The photoluminescence spectrum of a sample prepared with a potential of −0.75 V was measured before and after the annealing at 400 °C for 4 h. The sample was excited with a 476 nm laser and the emission spectrum was recorded (more details in the experimental methods). After the annealing, the characteristic line shape of the emission peak of CdSe at 725 nm [53] remained unchanged but its intensity grew considerably by almost an order of magnitude in relation to the increase in crystallinity (Figure 7).

Figure 7

Photoluminescence spectra of the sample prepared at −0.75 V before (blue) and after (claret violet) the annealing at 400 °C for 4 h, using an excitation laser with a wavelength of 476 nm.

4. Conclusions

In this work, the optimal conditions for the deposition of a CdSe film on n-Si were achieved using a potential of −0.75 V and a solution of Na2SeO3 and 3CdSO4∙8H2O in sulfuric acid electrolyte.
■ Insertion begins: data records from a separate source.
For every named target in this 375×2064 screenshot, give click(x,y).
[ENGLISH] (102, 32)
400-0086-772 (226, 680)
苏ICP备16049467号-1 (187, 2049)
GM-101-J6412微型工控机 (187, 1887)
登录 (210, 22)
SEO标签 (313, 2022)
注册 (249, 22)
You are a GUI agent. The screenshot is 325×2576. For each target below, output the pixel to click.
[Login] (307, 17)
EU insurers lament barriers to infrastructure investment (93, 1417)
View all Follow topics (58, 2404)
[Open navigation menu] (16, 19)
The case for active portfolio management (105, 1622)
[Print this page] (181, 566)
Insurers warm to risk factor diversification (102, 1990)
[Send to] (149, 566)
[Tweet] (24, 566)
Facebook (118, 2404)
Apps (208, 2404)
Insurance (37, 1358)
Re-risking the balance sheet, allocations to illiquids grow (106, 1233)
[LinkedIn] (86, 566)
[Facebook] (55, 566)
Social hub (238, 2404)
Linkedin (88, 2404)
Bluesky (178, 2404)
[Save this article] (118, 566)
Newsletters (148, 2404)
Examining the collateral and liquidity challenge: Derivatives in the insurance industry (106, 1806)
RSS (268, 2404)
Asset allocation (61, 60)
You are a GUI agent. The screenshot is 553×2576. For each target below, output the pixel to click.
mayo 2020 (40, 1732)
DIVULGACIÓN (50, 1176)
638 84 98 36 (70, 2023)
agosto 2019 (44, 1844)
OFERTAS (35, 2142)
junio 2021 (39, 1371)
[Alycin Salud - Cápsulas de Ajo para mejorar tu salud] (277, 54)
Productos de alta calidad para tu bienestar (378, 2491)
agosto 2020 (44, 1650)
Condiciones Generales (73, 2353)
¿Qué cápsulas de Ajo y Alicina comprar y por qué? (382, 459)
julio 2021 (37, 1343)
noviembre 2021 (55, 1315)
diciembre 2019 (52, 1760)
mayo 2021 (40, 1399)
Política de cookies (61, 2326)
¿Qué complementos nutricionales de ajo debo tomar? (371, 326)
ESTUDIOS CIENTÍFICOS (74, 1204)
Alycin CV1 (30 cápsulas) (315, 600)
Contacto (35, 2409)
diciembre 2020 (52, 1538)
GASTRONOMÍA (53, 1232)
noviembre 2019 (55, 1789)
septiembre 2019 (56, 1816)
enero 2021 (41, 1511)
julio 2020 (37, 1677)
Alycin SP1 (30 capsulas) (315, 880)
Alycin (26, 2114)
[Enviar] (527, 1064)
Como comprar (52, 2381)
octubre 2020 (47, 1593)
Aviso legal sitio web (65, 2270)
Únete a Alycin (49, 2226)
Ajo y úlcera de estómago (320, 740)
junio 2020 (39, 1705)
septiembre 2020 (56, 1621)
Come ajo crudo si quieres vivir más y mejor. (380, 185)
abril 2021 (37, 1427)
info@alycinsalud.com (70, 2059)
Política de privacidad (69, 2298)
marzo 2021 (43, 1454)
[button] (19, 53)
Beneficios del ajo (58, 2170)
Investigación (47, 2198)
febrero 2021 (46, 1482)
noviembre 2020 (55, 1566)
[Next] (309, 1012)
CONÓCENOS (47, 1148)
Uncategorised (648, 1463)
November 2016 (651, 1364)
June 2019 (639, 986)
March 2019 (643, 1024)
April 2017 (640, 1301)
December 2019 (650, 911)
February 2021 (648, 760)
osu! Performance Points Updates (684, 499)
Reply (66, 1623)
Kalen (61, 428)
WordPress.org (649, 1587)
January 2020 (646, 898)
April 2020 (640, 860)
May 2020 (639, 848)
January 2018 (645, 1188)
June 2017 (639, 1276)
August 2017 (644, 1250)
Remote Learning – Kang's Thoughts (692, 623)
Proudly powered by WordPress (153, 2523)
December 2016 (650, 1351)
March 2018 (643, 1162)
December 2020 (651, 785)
At an overpotential of lower than −0.70 V, an excess of Se was detected with RBS analysis, while at an overpotential of greater than −0.80, an excess of Cd was evaluated from electrochemical stripping voltammetry and SEM images. The crystallinity and photoemission of the samples were evaluated and, even if the electrodeposition provides a crystalline deposit, we found that after annealing at 400 °C under a nitrogen atmosphere, the PL increased by almost an order of magnitude. The electrochemical deposition is an easy and cost-effective preparation method and the results obtained in this study suggest that it could also be applied to the silicon-manufacturing processes for the realization of optoelectronic devices.